■ BRIEF:
Repeat the following data exactly, omitting pictures.

■ DATA RECORDS:
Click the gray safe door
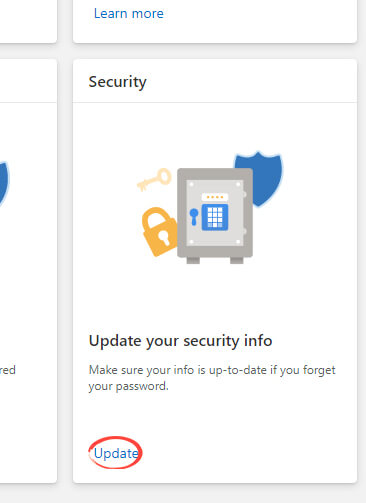Viewport: 366px width, 503px height. pos(215,213)
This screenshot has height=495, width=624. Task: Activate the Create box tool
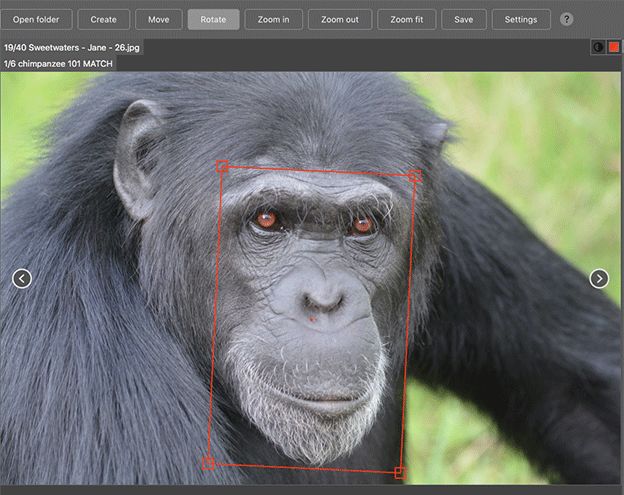click(x=103, y=19)
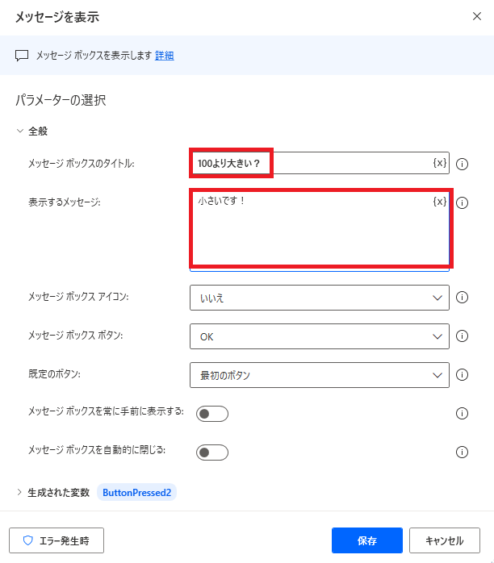Click the エラー発生時 button
Image resolution: width=494 pixels, height=563 pixels.
56,540
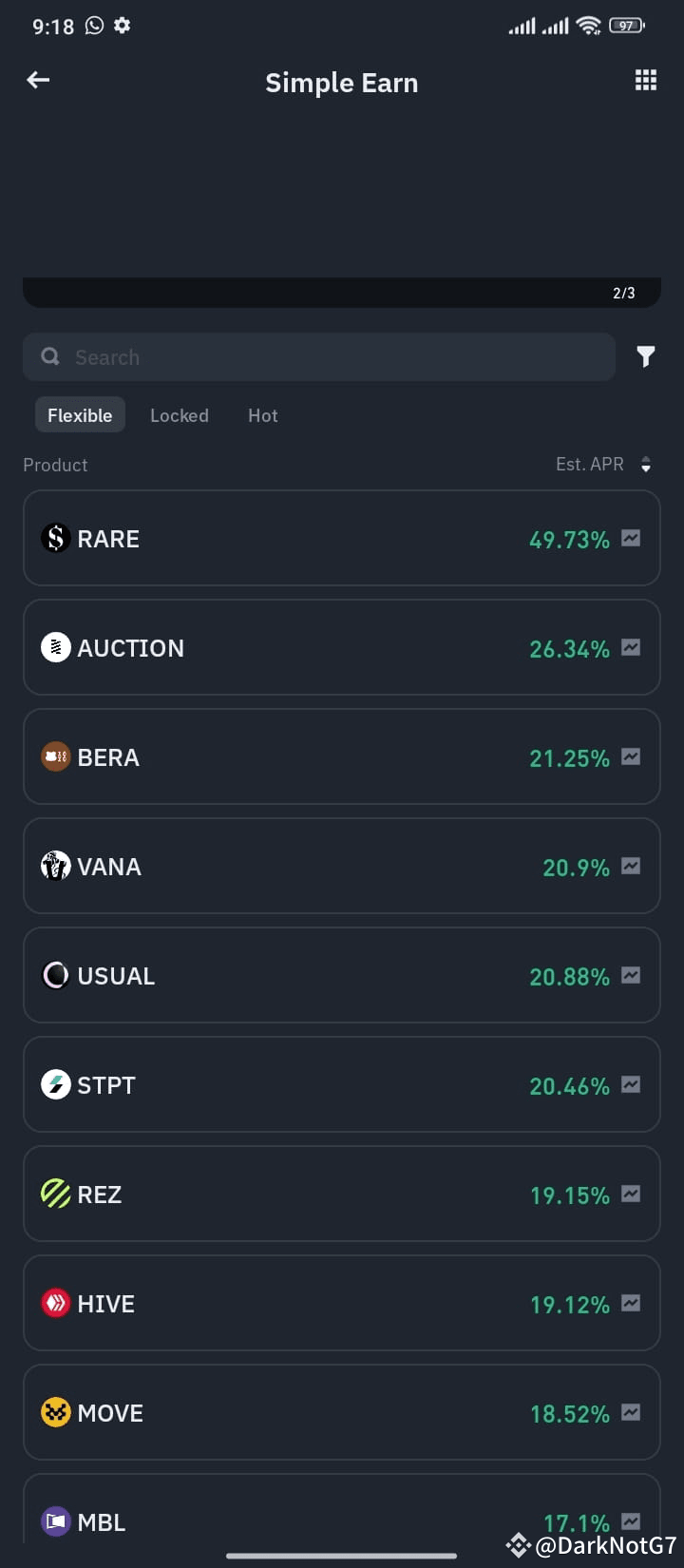
Task: View APR chart icon for HIVE
Action: point(631,1303)
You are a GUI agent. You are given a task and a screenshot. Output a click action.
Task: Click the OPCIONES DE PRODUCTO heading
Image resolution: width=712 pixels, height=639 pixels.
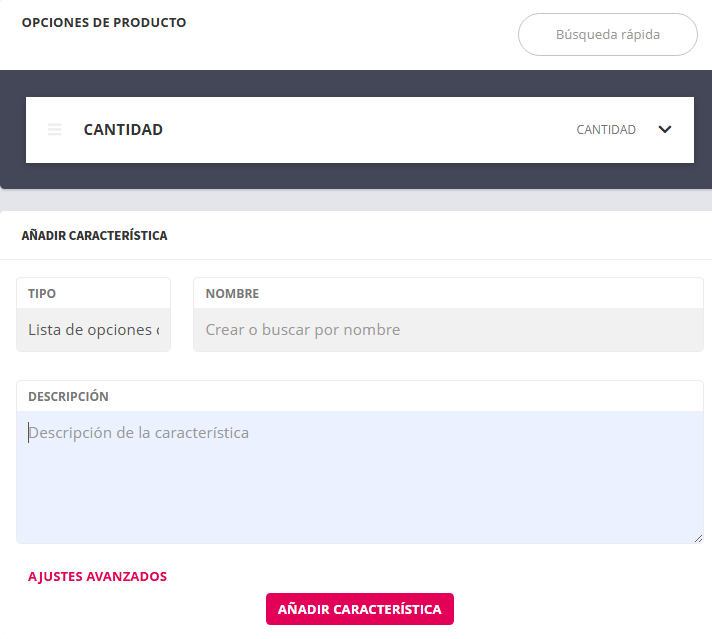(104, 23)
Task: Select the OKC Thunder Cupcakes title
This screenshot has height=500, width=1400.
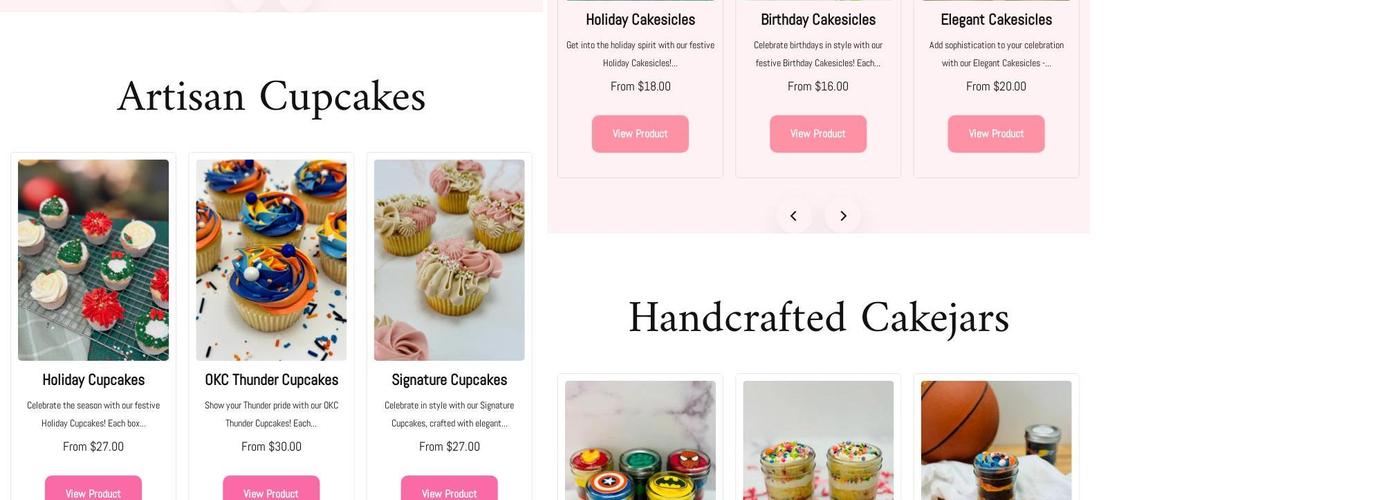Action: tap(271, 380)
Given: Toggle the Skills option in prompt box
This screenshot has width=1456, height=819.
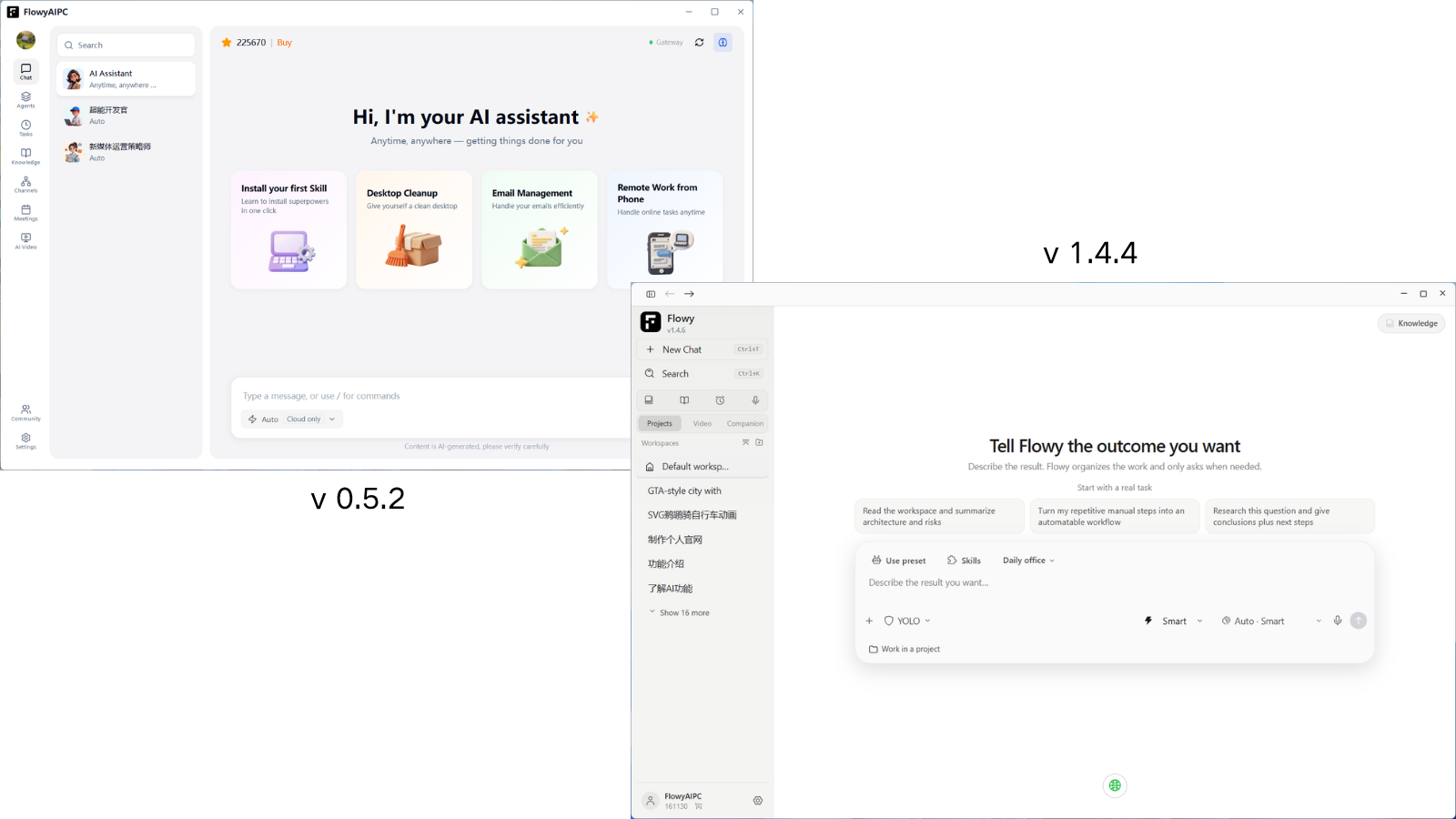Looking at the screenshot, I should 964,561.
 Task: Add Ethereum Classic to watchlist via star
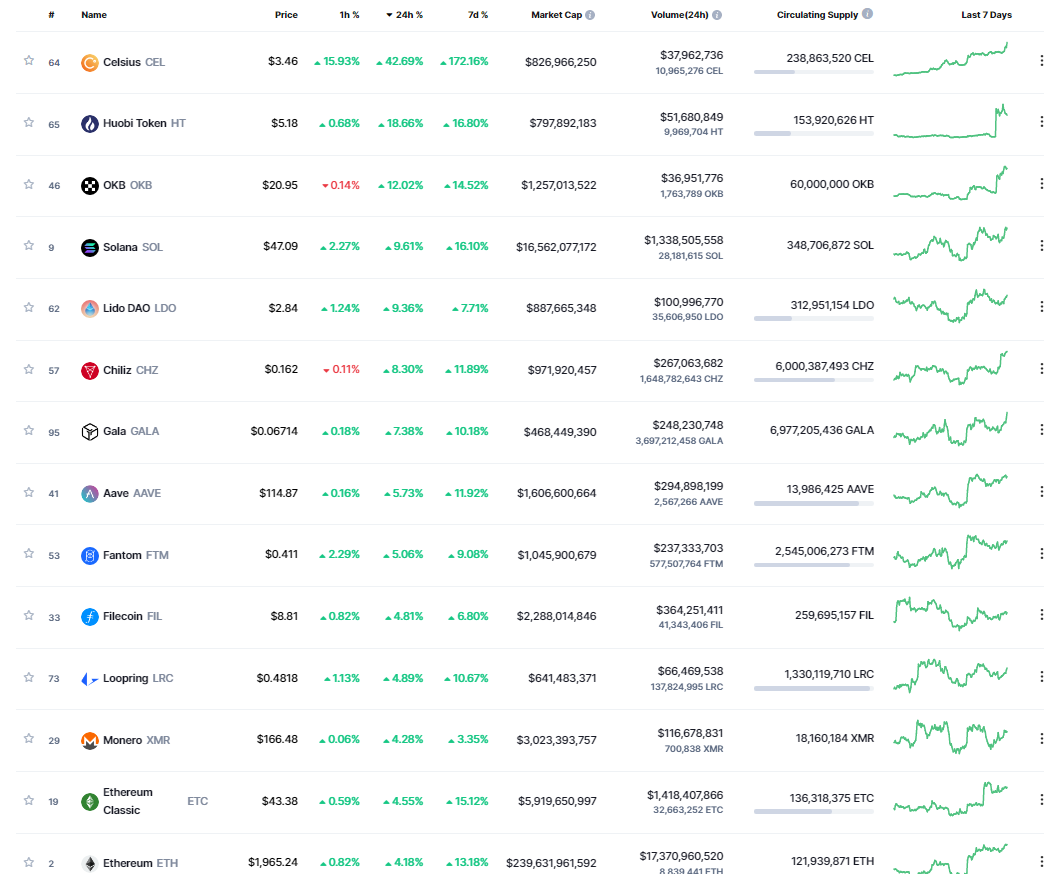29,801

■ REPLY TO THE TASK:
Click the gray safe door
Viewport: 366px width, 503px height. pos(215,213)
This screenshot has height=495, width=624. Task: Activate the Create box tool
click(x=103, y=19)
Click the エラー発生時 button
Image resolution: width=494 pixels, height=563 pixels.
56,540
Task: View APR chart icon for HIVE
Action: point(631,1303)
You are a GUI agent. You are given a task and a screenshot. Output a click action.
Task: Click the OPCIONES DE PRODUCTO heading
Image resolution: width=712 pixels, height=639 pixels.
(104, 23)
Task: Select the OKC Thunder Cupcakes title
This screenshot has height=500, width=1400.
Action: tap(271, 380)
Given: Toggle the Skills option in prompt box
This screenshot has width=1456, height=819.
Looking at the screenshot, I should 964,561.
 Task: Add Ethereum Classic to watchlist via star
29,801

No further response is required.